++++ RECORDS FOR PROCESSING
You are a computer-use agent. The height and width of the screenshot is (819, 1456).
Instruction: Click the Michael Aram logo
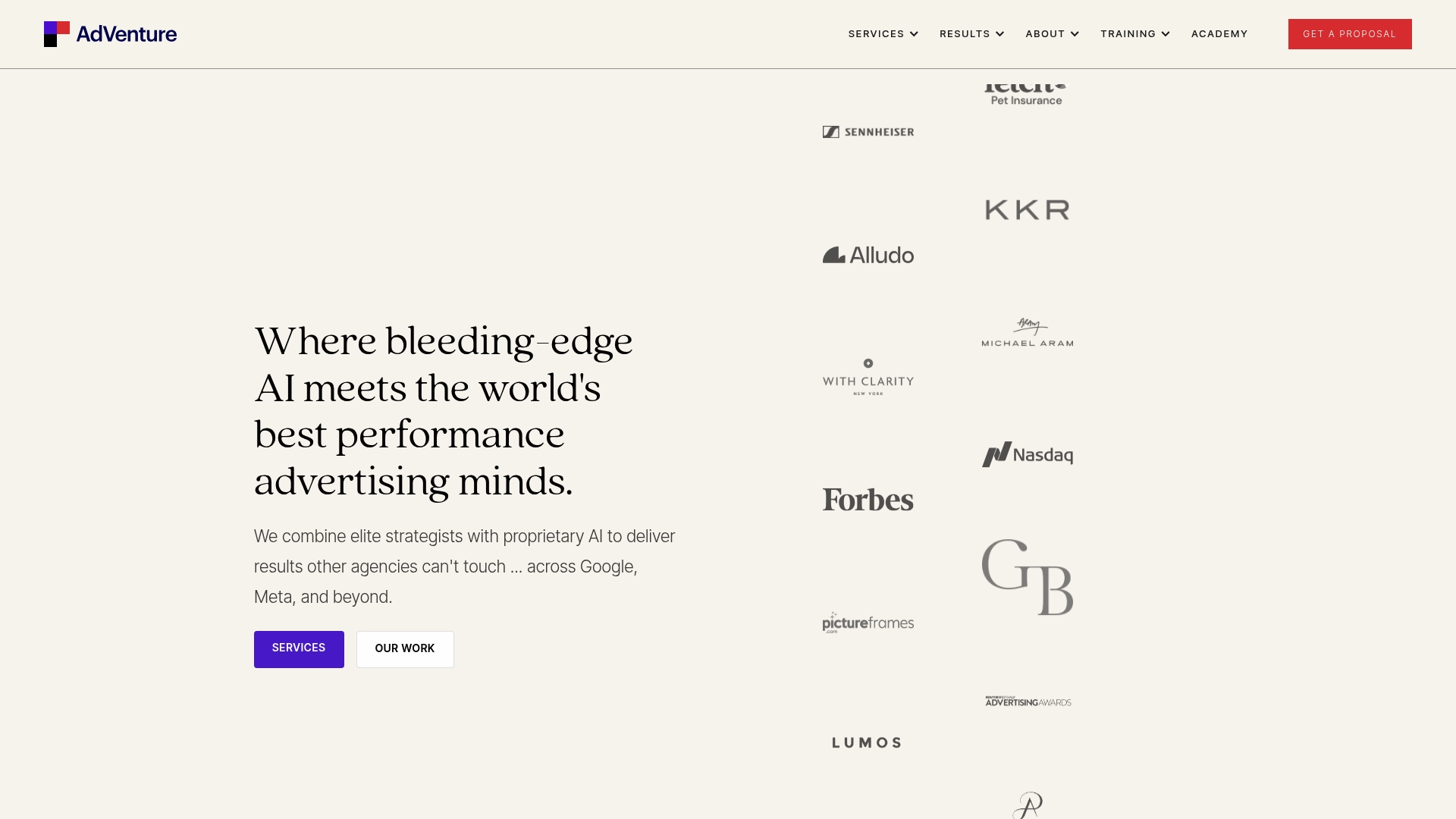pos(1027,331)
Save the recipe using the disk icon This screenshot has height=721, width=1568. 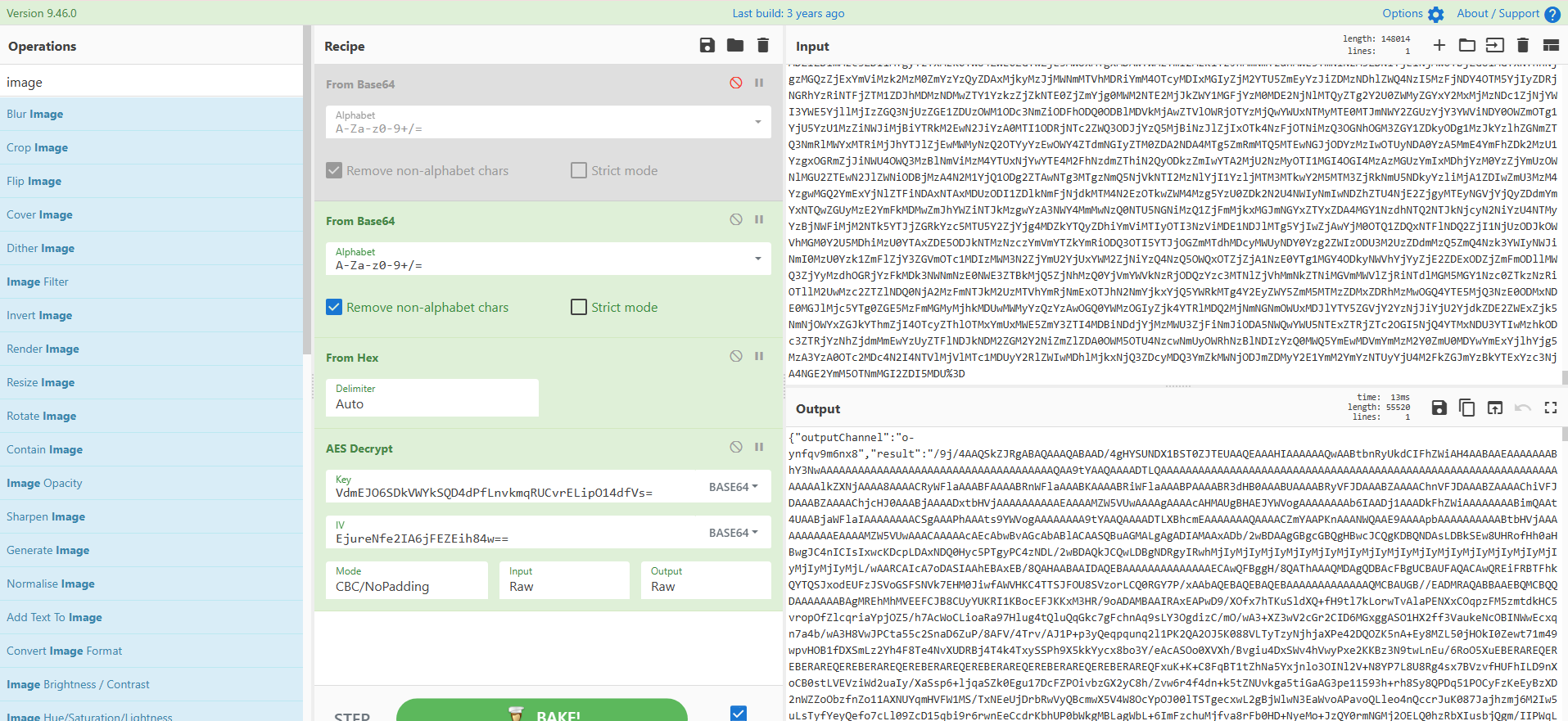[707, 46]
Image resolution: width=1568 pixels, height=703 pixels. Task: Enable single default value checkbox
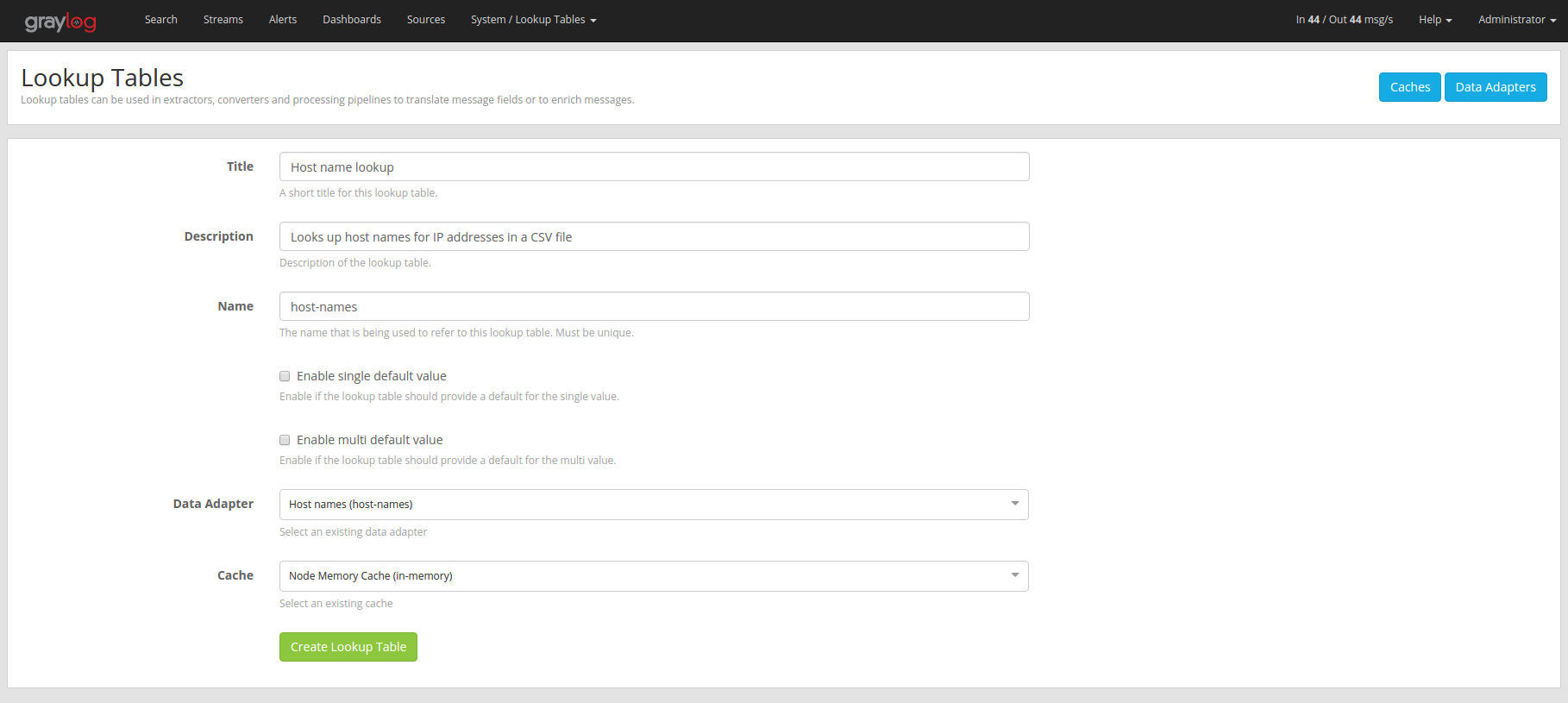(x=285, y=376)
++++++++
ACTIVITY:
The lines from the one containing "Image resolution: width=1568" through the last line of the data above are to be transcribed exactly, both included, with all pictures left out.

RESPONSE TO THIS EXERCISE:
Image resolution: width=1568 pixels, height=703 pixels. Task: Enable single default value checkbox
(x=285, y=376)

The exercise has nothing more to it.